Sharon Gless is terrific as a woman who discovers her libido in her sixties
Sharon Gless is best known for her role as Detective Christine Cagney in Cagney & Lacey, and then to another generation in the American version of Queer as Folk and currently in the drama Burn Notice. Gless's sexy voice and feisty demeanour in several of her roles has prompted many a fantasy over the years - for men and women, gay and straight - so it's apt that the actress, now a very fit-looking 68 and still in possession of a throaty laugh, is playing a woman who discovers her sexuality in her late sixties.
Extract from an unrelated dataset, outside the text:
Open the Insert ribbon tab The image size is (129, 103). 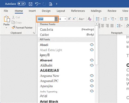click(32, 11)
A Round-Heeled Woman is an adaptation of Jane Juska's bestselling book of the same name, subtitled My Late-Life Adventures in Sex and Romance, which chronicles the sexual encounters the retired high-school English teacher and Anthony Trollope obsessive had after placing a personal ad in The New York Review of Books: "Before I turn 67 - next March - I would like to have a lot of sex with a man I like. If you want to talk first, Trollope works for me." Juska received 63 replies, from men aged between 32 and 84, and now Jane Prowse (who also directs) has adapted it for the stage. A round-heeled woman, by the way, is a Victorian phrase for a prostitute: their heels would be rounded down by walking on cobbles.
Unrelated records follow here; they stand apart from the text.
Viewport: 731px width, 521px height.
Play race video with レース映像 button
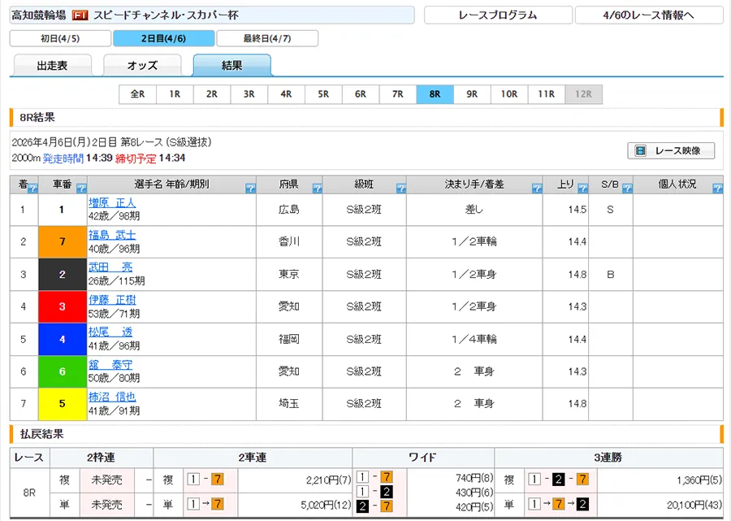[670, 150]
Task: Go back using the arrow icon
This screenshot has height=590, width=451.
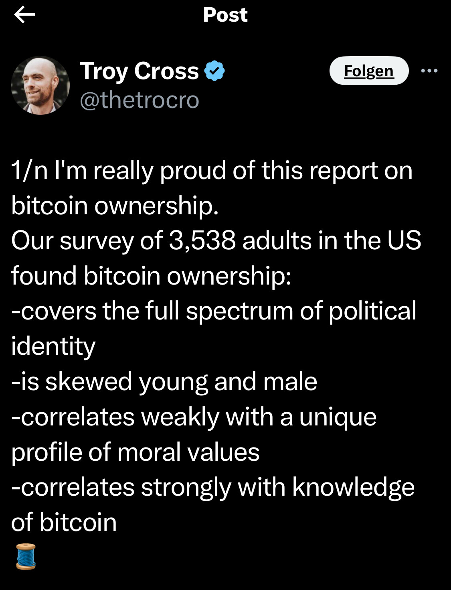Action: point(24,15)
It's rather affecting to see mature libidos treated with respect
The play opens with Gless having phone sex with one of her admirers. It's a brave directorial move as at least some of the audience may squirm at this; porn aficionados may like it, but watching someone simulate a masturbatory orgasm on stage will never be a comfortable experience - do it too well and it feels like an intrusion, do it badly and it's risible. But Gless - not for the first time in a play that occasionally struggles to transcend its subject matter - pulls it off (sorry) as she assures her lover she is alone, telling him she would never do this in front of an audience. She leaps off the bed, gives the audience a knowing look - Gless's comic timing is, as ever, impeccable - and addresses them directly to start the story.
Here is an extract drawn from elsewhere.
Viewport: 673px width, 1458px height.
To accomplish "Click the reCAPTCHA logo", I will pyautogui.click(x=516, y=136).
Juska tells us how with her friends (played by Jane Bertish and Beth Cordingly) she decided which of her respondents she decided to meet - one of them mistook Trollope for trollop, another slept with her simply to prove he still could at the age of 82, while another was still playing the field in his sixties. We also hear snippets from Juska's sexually repressed childhood and how books became her passion after she divorced, explaining why she hasn't had a lover in more than 30 years.
Prowse's play is mostly schematic, save the occasional flashback in the telling of Juska's broken relationship with her only child, Andy, and the scenes in which the Trollope heroine that she runs to in moments of doubt, in a "what would Miss Mackenzie do?" kind of way, appears. These scenes are well integrated and deliver a few laughs of their own. As Miss M is considering whether to accept her cousin's marriage proposal, Gless barks: "You're on page 247 of 249 pages. Your options are limited."
The supporting cast of five - for this is, with absolutely no disrespect to them, a star vehicle - play multiple roles and are uniformly terrific as they paint the light and shade in Juska's descriptions of her encounters, some comic, some troubling and some heartwarming, particularly her assignations with Graham (Michael Thomson), who also pointedly (calling Dr Freud) and disconcertingly plays both Andy and Miss Mackenzie's suitor. Barry McCarthy and Neil McCaul play Juska's various lovers and her long-dead father.
Despite the occasional line for the feeble-minded - we don't need to be told that Trollope was a great Victorian novelist, for instance - and a cringe-making schmaltzy moment of mother-son reconciliation, Prowse's script mostly avoids Hollywood dross and it's rather affecting to see mature libidos treated with respect, compassion and a nicely comic touch.